“When Jesus reached the spot, he looked up and said to him, ‘Zacchaeus, come down immediately. I must stay at your house today.’” Luke 19:5
Zacchaeus had everything. And somehow, still nothing. He had the job, the income, the reputation. People in Jericho knew his name. They just didn’t say it kindly. He was the guy who’d sold out his own people to work for Rome and done well out of it. Nobody was inviting him to dinner. Nobody was saving him a seat.
So when word spread that Jesus was passing through town, Zacchaeus did something that must have looked a bit ridiculous. He ran ahead of the crowd and climbed a tree.
Think about that for a second. This is a wealthy, grown man, shimmying up a sycamore because he couldn’t see over everyone else’s heads. It’s almost funny. But I don’t think it was funny to him. I think he just really needed to see Jesus, and this was the only way he could get close enough. What he didn’t know was that Jesus was already looking for him.
The crowd was pressing in from every side, everyone craning their necks, everyone wanting a moment. And Jesus stopped. Right underneath that tree. Looked up. And said his name.
Not “hey, you.” Not a general wave at the faces in the branches. He said Zacchaeus — the full name of the man everyone else had quietly written off.
I’ve been thinking about how that must have felt. To be the person nobody wants at the table, and to have the most talked-about person in the region stop the whole procession just to say your name. To be seen not despite who you are, but as who you are.
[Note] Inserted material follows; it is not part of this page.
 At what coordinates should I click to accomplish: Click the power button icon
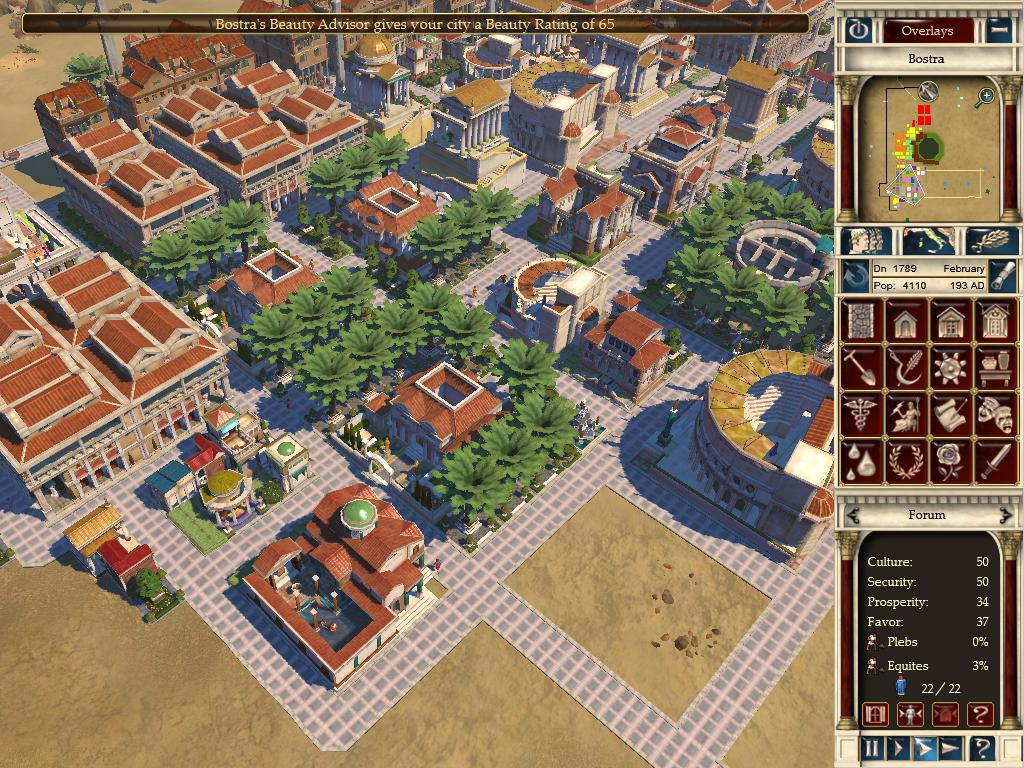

We don’t really talk about loneliness much, do we? It feels like something we should have grown out of, or something that happens to other people. But the truth is, it’s everywhere. You can be surrounded by people at work, at home, at church, and still feel like nobody actually knows you. The version of yourself that shows up in public and the version that lies awake at two in the morning can feel like completely different person.
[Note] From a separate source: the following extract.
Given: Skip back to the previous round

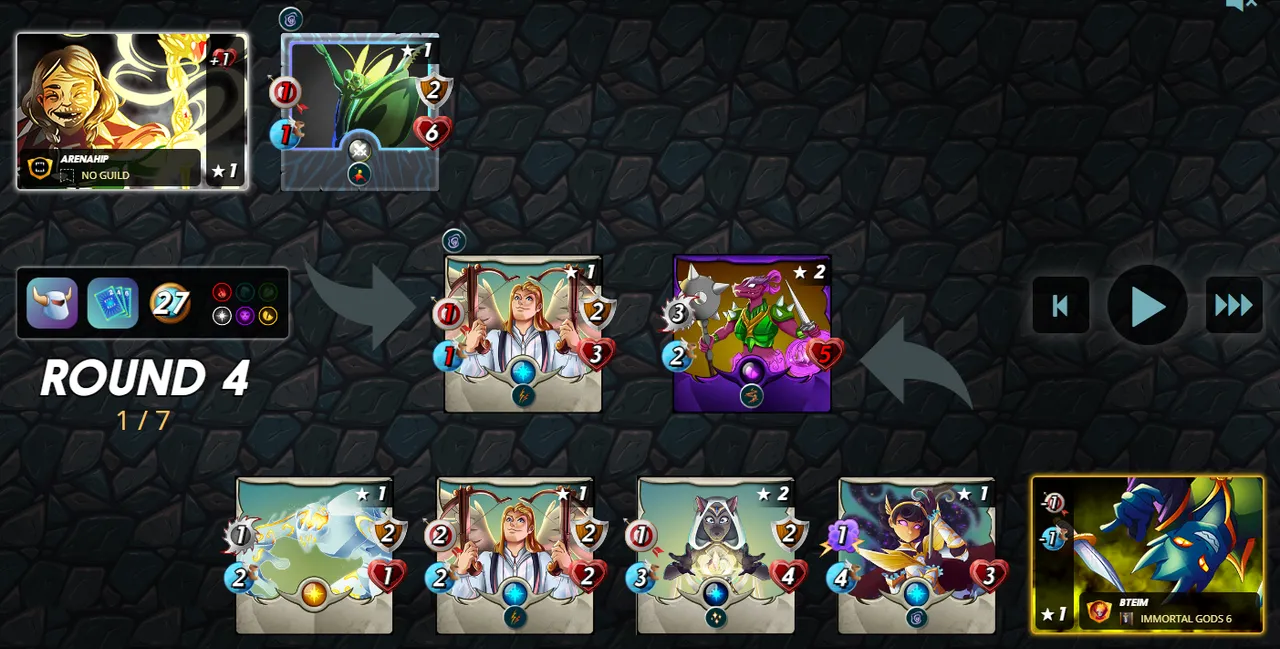Looking at the screenshot, I should [1060, 305].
Zacchaeus had wealth, status and influence. He also had no real friends. Those things can exist at the same time, and a lot of us know that from the inside. But here’s what gets me about this story. Jesus didn’t wait for Zacchaeus to get his act together. He didn’t say “come find me when you’ve sorted things out.” He invited himself over for dinner while Zacchaeus was still up a tree. Before any change. Before any confession. Before Zacchaeus had done a single thing to earn it.
And something about that: just being chosen, just being wanted, cracked something open in him. By the time the meal was over, Zacchaeus was voluntarily giving away half of everything he owned and paying back four times what he’d stolen. Jesus didn’t demand it. Didn’t even mention it. Being truly seen just… changed him.
That’s what love actually does. Not the version that waits for you to perform. The version that shows up at the bottom of your tree and calls your name before you’ve even climbed down.
That same Jesus knows your name today. The tired version of you. The version you don’t post about. The one carrying the thing you haven’t told anyone. He’s not standing at a distance waiting for you to clean yourself up first. He’s already stopped at the base of your tree, looking up.
Honestly, not the Sunday school answer but the real one: do you actually believe that God sees all of you, and still wants to be near you?
Not the “together” version. Not the version you bring to church. The full picture: the doubts, the mess, the stuff you’d rather nobody knew.
If that belief feels a bit shaky right now, that’s okay. Tell him that. It might be the most honest prayer you’ve prayed in a while.
Lord, I will be straight with you. I spend a lot of energy managing what people see. Sometimes I do it with you too. Thank you that you see past all of it. Thank you that you don’t wait for me to be better before you come close. Help me to actually rest in that today. And open my eyes to whoever in my life might be up their own tree right now, just hoping someone will notice them. Amen.
Think of one person who might be feeling a bit invisible right now. Don’t overthink it if someone will just come to mind. Send them a text today. But skip the “how are you?” and try something more like: what’s been the hardest part of your week? What are you hoping for at the moment? What’s something that actually made you smile recently?
Then actually listen to what they say back.